-- Task data follows --

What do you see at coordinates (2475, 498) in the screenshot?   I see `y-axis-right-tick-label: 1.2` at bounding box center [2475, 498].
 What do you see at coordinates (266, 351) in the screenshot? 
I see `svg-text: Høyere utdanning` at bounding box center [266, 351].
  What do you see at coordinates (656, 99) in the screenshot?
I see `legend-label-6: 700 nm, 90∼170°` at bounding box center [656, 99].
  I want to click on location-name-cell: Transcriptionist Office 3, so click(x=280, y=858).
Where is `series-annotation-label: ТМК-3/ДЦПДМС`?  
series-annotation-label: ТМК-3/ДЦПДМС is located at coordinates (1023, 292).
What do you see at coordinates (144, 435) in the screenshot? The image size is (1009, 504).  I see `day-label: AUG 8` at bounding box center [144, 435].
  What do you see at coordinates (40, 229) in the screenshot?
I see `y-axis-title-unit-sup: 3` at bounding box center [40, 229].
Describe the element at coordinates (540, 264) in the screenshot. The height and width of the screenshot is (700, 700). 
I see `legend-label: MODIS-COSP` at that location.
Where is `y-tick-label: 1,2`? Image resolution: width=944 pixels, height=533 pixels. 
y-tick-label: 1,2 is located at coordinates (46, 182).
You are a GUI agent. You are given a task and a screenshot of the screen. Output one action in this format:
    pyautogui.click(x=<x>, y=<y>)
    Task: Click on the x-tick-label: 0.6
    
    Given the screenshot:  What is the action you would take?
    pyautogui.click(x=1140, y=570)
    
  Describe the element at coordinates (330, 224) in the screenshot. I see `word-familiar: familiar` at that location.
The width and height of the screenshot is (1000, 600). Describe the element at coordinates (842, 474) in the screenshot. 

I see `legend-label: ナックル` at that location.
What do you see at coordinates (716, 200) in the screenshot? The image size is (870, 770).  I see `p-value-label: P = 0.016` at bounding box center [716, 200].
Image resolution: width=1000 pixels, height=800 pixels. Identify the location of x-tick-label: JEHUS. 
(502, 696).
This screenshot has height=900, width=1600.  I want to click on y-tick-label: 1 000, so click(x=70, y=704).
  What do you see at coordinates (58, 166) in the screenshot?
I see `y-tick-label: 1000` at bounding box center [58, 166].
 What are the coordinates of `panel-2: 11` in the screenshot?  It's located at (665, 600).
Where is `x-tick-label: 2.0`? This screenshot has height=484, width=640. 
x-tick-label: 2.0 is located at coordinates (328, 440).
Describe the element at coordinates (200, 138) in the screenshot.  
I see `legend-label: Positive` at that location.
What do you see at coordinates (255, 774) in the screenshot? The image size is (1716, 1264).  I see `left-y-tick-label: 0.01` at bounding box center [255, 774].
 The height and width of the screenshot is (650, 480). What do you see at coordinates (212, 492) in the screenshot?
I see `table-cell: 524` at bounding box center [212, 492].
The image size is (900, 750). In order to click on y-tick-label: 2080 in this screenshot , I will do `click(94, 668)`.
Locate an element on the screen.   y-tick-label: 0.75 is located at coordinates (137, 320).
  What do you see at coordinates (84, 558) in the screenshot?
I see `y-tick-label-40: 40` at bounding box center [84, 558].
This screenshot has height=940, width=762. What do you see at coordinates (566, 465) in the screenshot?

-- Task data concluded --

• _About this exercise_: Repeat all of the entries above word for word, with nothing changed.

• _Solved problem_:
What do you see at coordinates (2475, 498) in the screenshot?   I see `y-axis-right-tick-label: 1.2` at bounding box center [2475, 498].
 What do you see at coordinates (266, 351) in the screenshot? 
I see `svg-text: Høyere utdanning` at bounding box center [266, 351].
  What do you see at coordinates (656, 99) in the screenshot?
I see `legend-label-6: 700 nm, 90∼170°` at bounding box center [656, 99].
  I want to click on location-name-cell: Transcriptionist Office 3, so click(x=280, y=858).
Where is `series-annotation-label: ТМК-3/ДЦПДМС`?  
series-annotation-label: ТМК-3/ДЦПДМС is located at coordinates (1023, 292).
What do you see at coordinates (144, 435) in the screenshot? The image size is (1009, 504).  I see `day-label: AUG 8` at bounding box center [144, 435].
  What do you see at coordinates (40, 229) in the screenshot?
I see `y-axis-title-unit-sup: 3` at bounding box center [40, 229].
Describe the element at coordinates (540, 264) in the screenshot. The height and width of the screenshot is (700, 700). 
I see `legend-label: MODIS-COSP` at that location.
Where is `y-tick-label: 1,2`? Image resolution: width=944 pixels, height=533 pixels. 
y-tick-label: 1,2 is located at coordinates (46, 182).
You are a GUI agent. You are given a task and a screenshot of the screen. Output one action in this format:
    pyautogui.click(x=<x>, y=<y>)
    Task: Click on the x-tick-label: 0.6
    
    Given the screenshot:  What is the action you would take?
    pyautogui.click(x=1140, y=570)
    
  Describe the element at coordinates (330, 224) in the screenshot. I see `word-familiar: familiar` at that location.
The width and height of the screenshot is (1000, 600). Describe the element at coordinates (842, 474) in the screenshot. 

I see `legend-label: ナックル` at that location.
What do you see at coordinates (716, 200) in the screenshot? The image size is (870, 770).  I see `p-value-label: P = 0.016` at bounding box center [716, 200].
Image resolution: width=1000 pixels, height=800 pixels. Identify the location of x-tick-label: JEHUS. 
(502, 696).
This screenshot has height=900, width=1600.  I want to click on y-tick-label: 1 000, so click(x=70, y=704).
  What do you see at coordinates (58, 166) in the screenshot?
I see `y-tick-label: 1000` at bounding box center [58, 166].
 What are the coordinates of `panel-2: 11` in the screenshot?  It's located at (665, 600).
Where is `x-tick-label: 2.0`? This screenshot has height=484, width=640. 
x-tick-label: 2.0 is located at coordinates (328, 440).
Describe the element at coordinates (200, 138) in the screenshot.  
I see `legend-label: Positive` at that location.
What do you see at coordinates (255, 774) in the screenshot? The image size is (1716, 1264).  I see `left-y-tick-label: 0.01` at bounding box center [255, 774].
 The height and width of the screenshot is (650, 480). What do you see at coordinates (212, 492) in the screenshot?
I see `table-cell: 524` at bounding box center [212, 492].
The image size is (900, 750). In order to click on y-tick-label: 2080 in this screenshot , I will do `click(94, 668)`.
Locate an element on the screen.   y-tick-label: 0.75 is located at coordinates (137, 320).
  What do you see at coordinates (84, 558) in the screenshot?
I see `y-tick-label-40: 40` at bounding box center [84, 558].
This screenshot has height=940, width=762. What do you see at coordinates (566, 465) in the screenshot?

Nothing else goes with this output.